Golf Code Redressed
Golfers who show up this month at Montauk Downs State Park wearing T-shirts without collars or cutoff shorts have a big surprise coming. As of next spring, they are being warned, New York State plans to institute a required dress code at all its public golf courses. On Long Island, besides Montauk Downs, Sunken Meadow and Bethpage State Parks will be affected.
No longer will tank tops, cutoff or "muscle" shirts, halters, short shorts or running shorts, torn pants, or work boots be considered "proper attire" on the course, and any duffer so clad will not be allowed to play.

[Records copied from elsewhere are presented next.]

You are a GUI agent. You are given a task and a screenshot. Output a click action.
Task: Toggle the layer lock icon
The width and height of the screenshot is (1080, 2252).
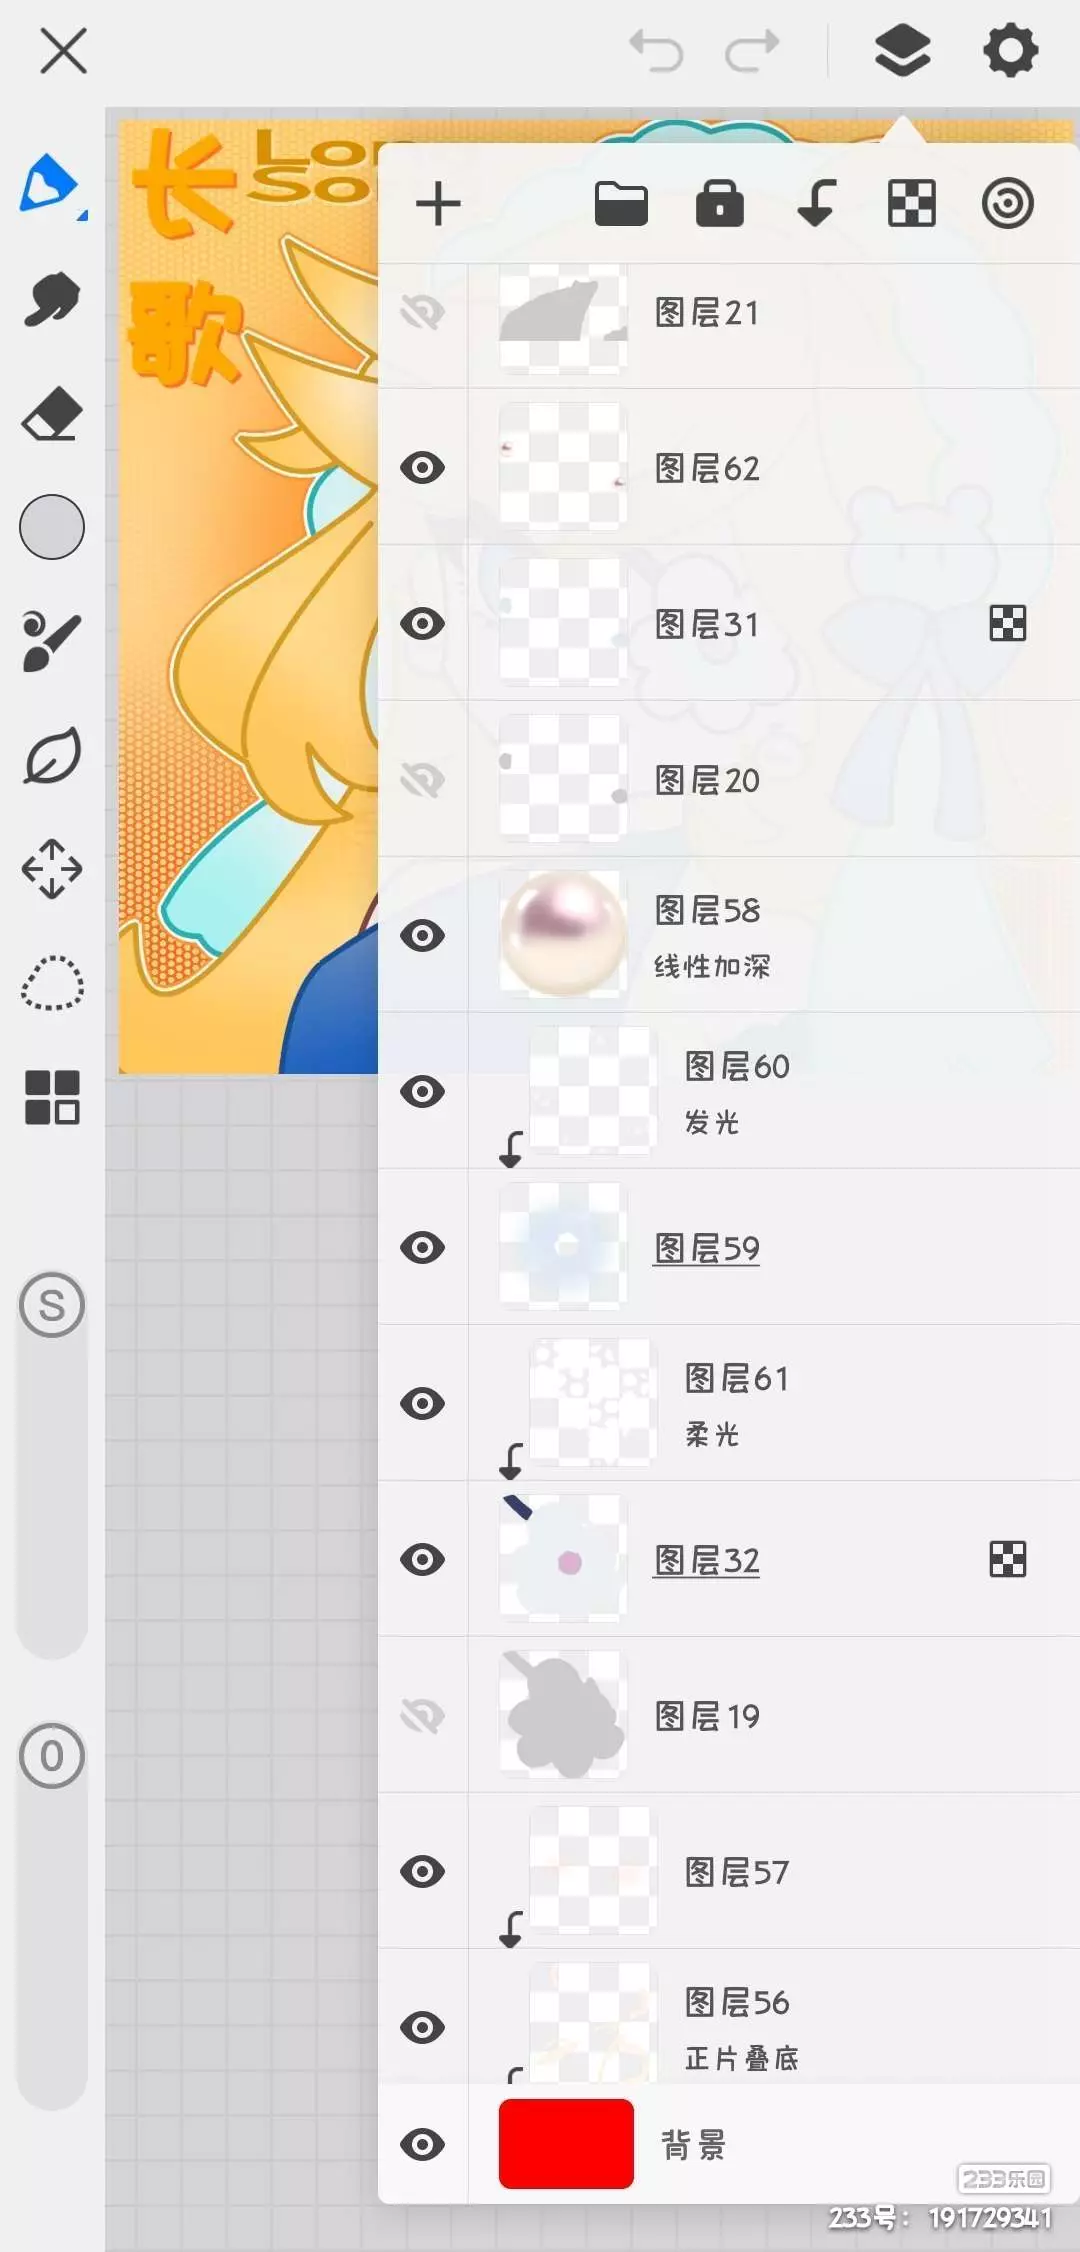click(x=720, y=204)
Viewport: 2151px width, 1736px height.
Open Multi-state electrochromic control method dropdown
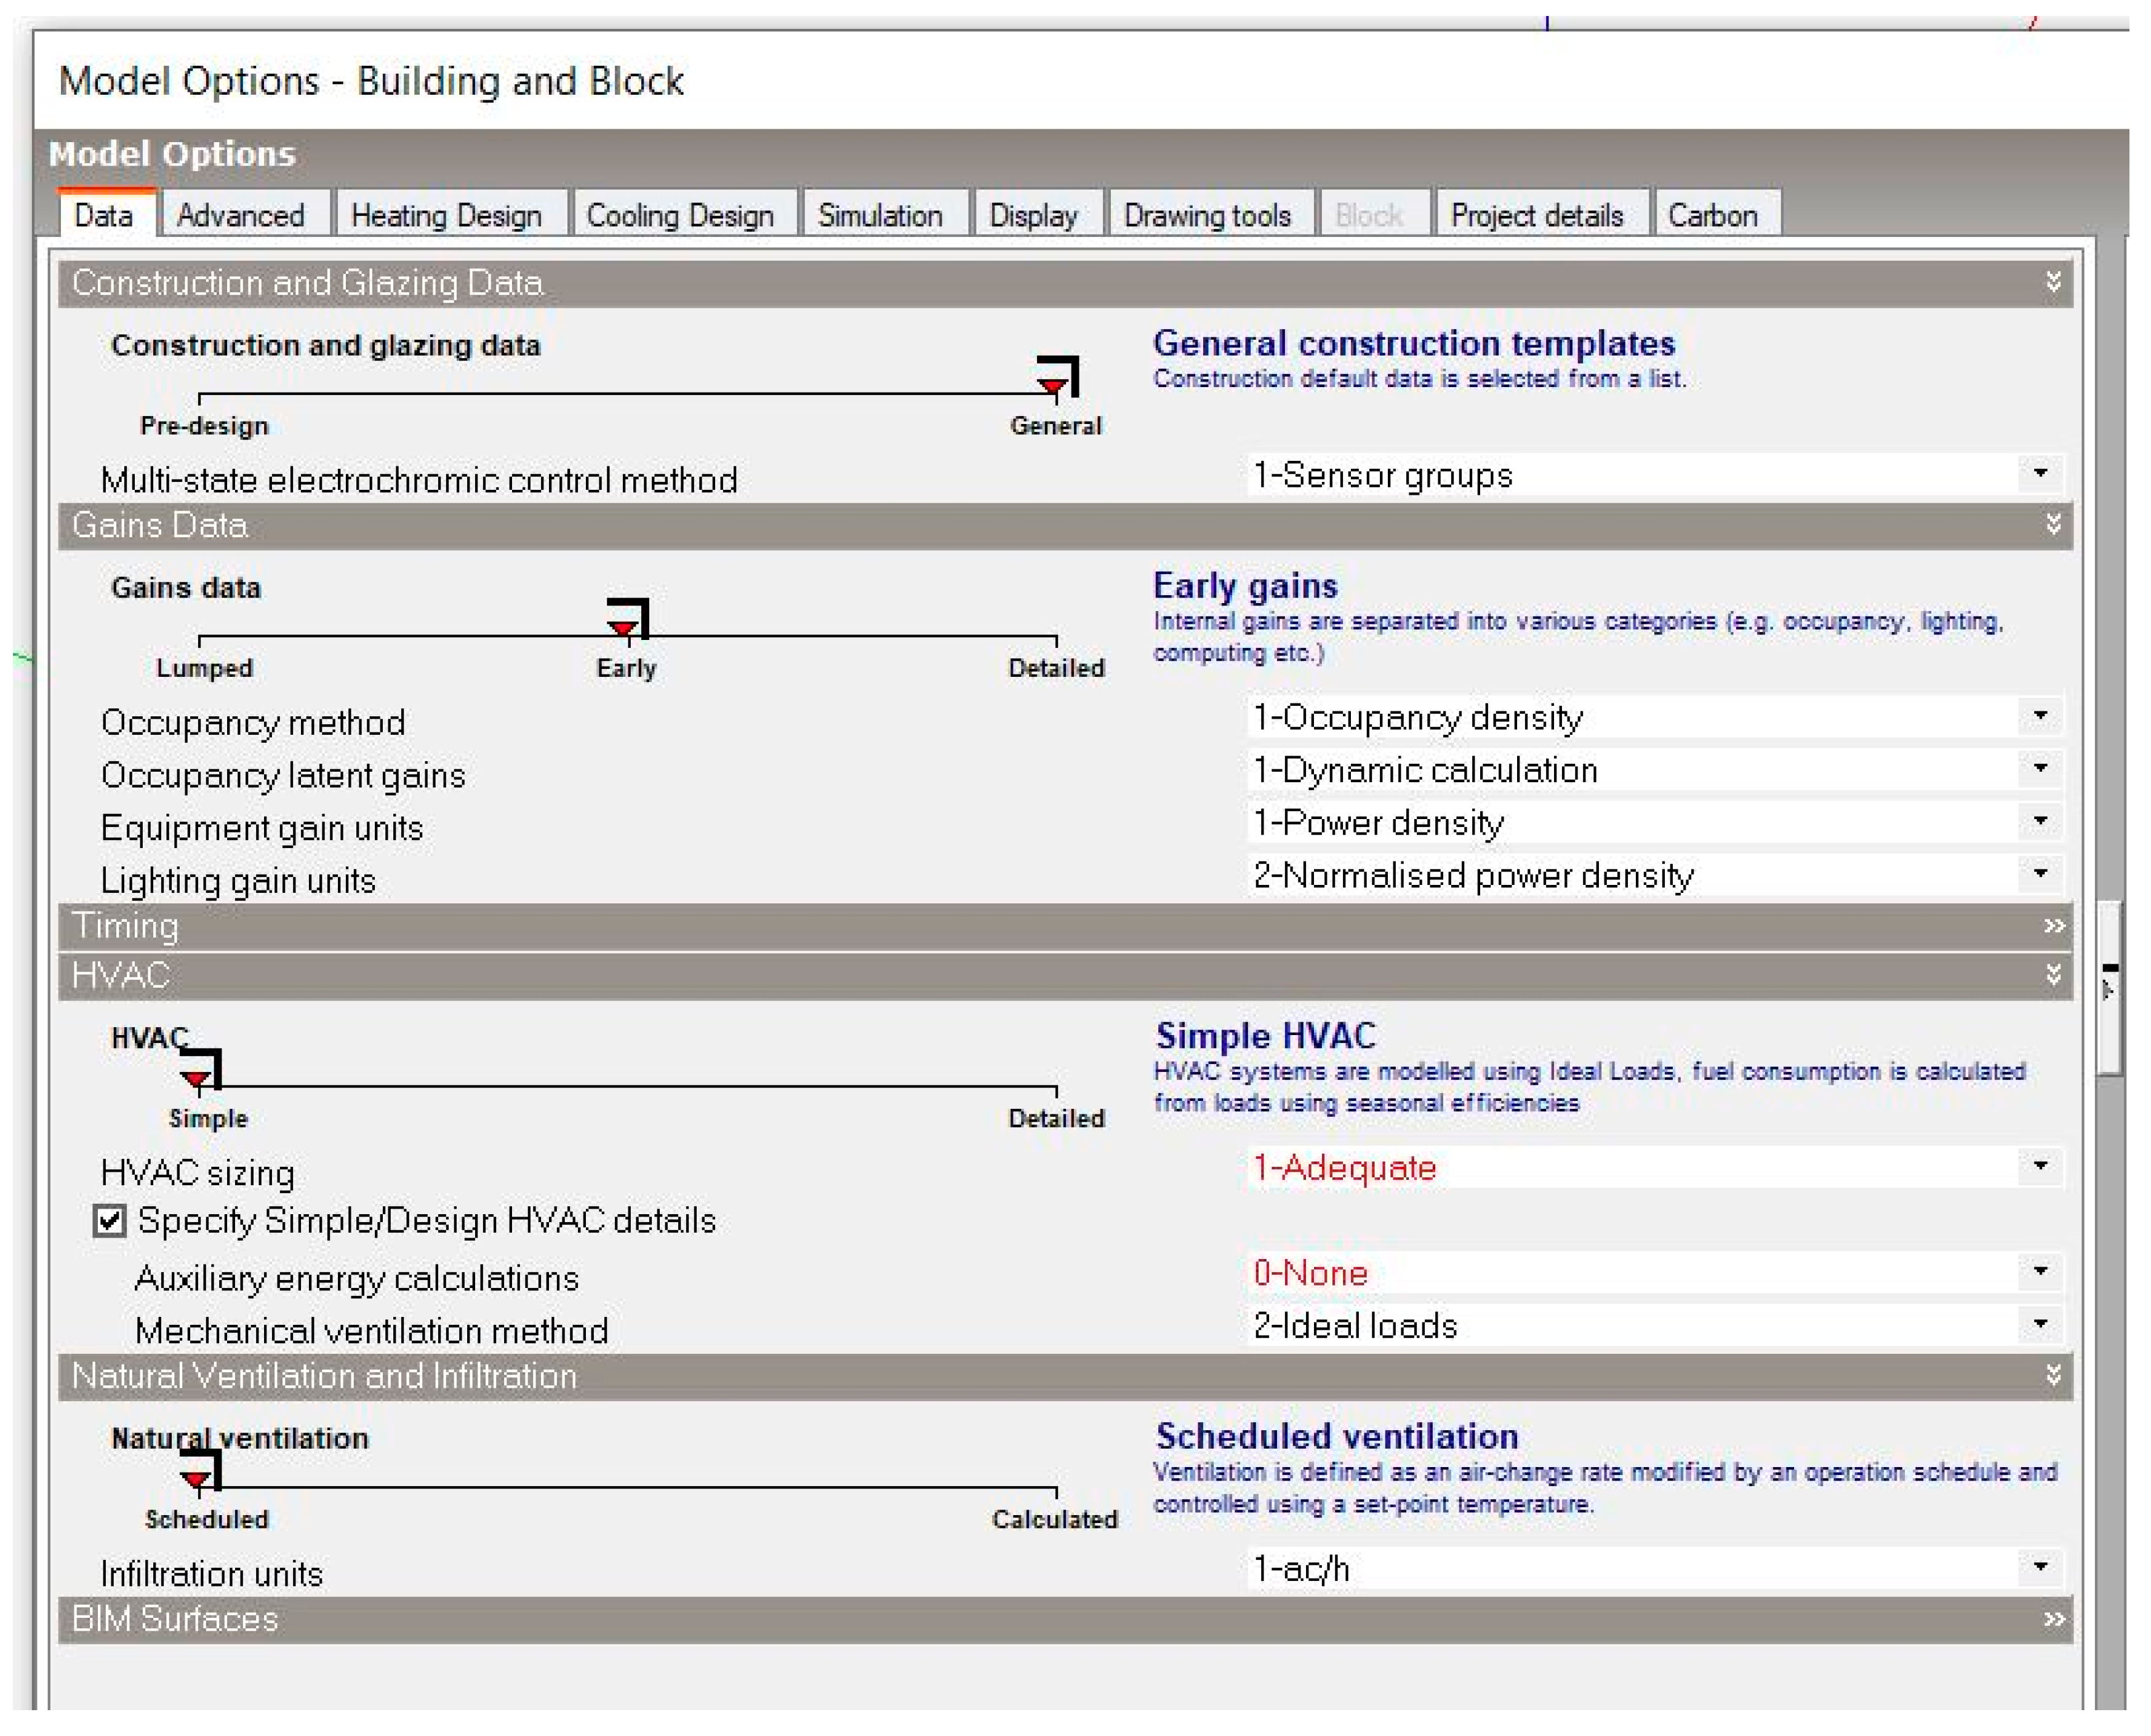[2040, 473]
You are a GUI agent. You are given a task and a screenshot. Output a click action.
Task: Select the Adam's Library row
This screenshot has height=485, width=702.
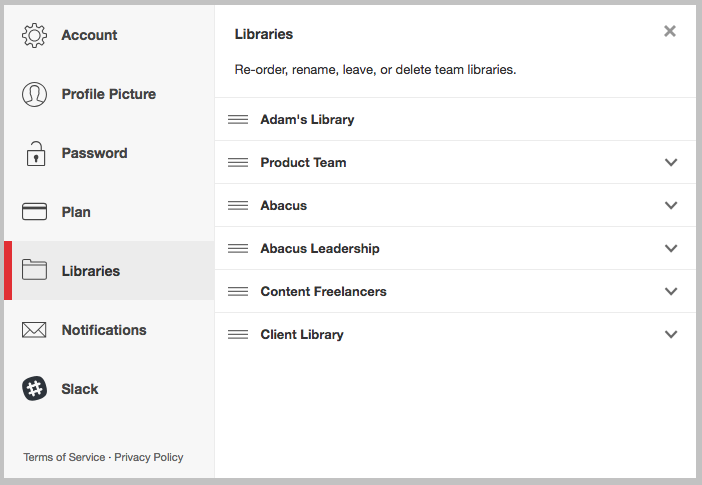click(455, 120)
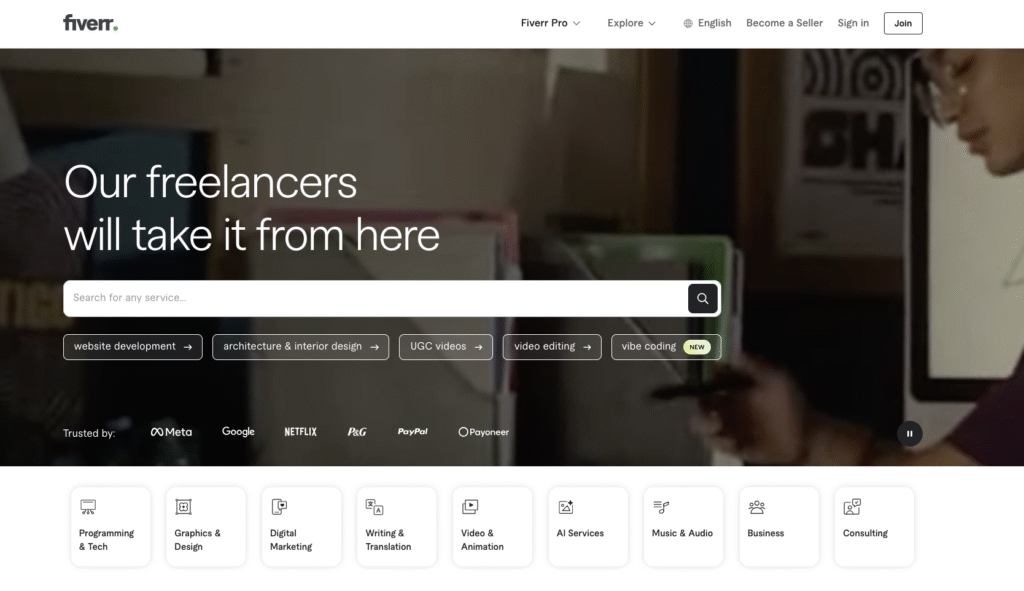Open the Consulting category card

click(x=874, y=526)
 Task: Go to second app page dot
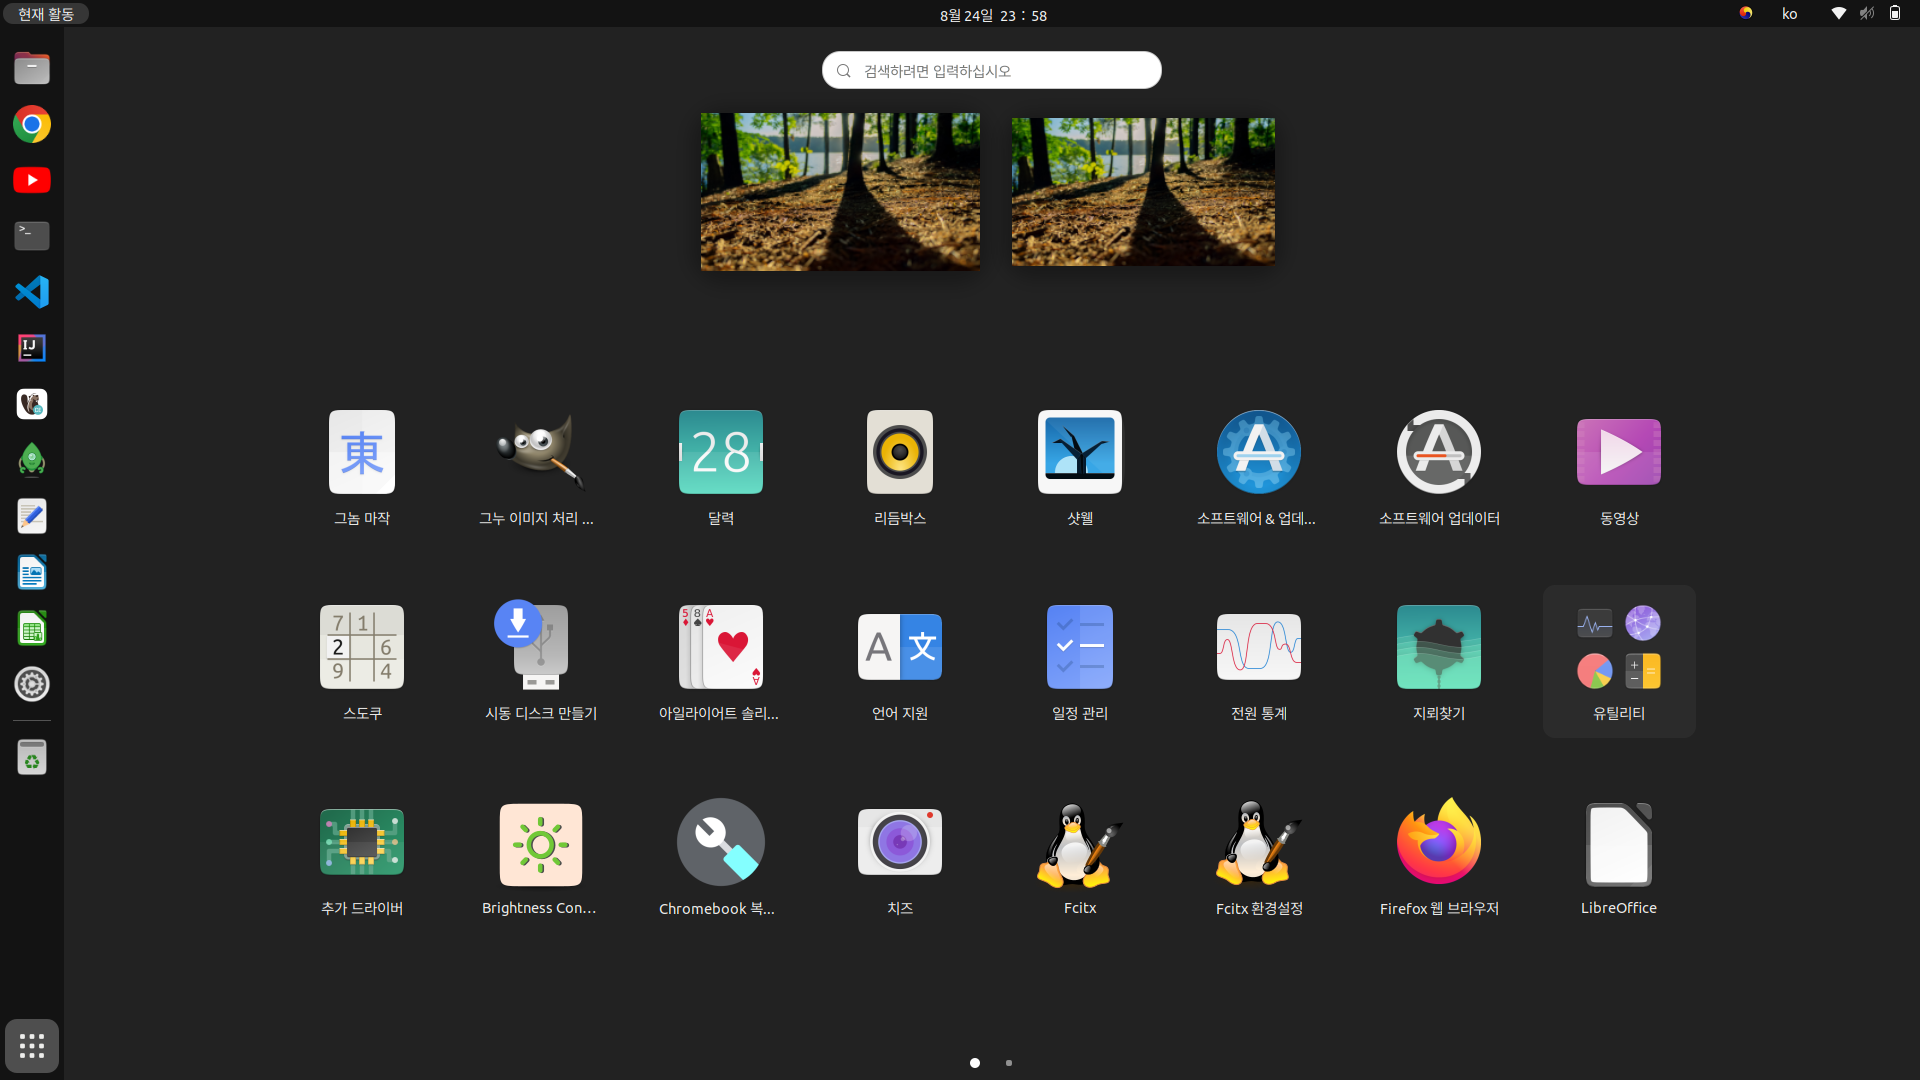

According to Edward Wankel of the Long Island State Park and Recreation Commission, the new policy is not really new, it's just being newly enforced. Similar restrictions have been in effect at county parks, including Indian Island in Riverhead, for three years, having been imposed by the self same Mr. Wankel during his tenure as Suffolk Parks Commissioner.
What's going on? The state, or at least Mr. Wankel, is trying to legislate taste, good or otherwise, and moving into a realm where it simply doesn't belong.
John Updike, musing in his latest book, "Golf Dreams," upon "Golf As a Game of the People," writes of "the daily mob, costumed in tank tops and cut-offs, sneakers and baseball hats." The "mob," says the Pulitzer Prize-winning author, "leaves the rough downtrodden and turns grass tees into dust bowls."
But the barbs, it turns out, are chiefly tongue-in-cheek. Comes the stinger:
"What a harvest of pleasure springs from acres so democratically exploited!"
When push comes to shove, or in this case putt to cup, what's really important is not what golfers wear but how they behave. In that, golf is just like any other game. In fact, it's just like life.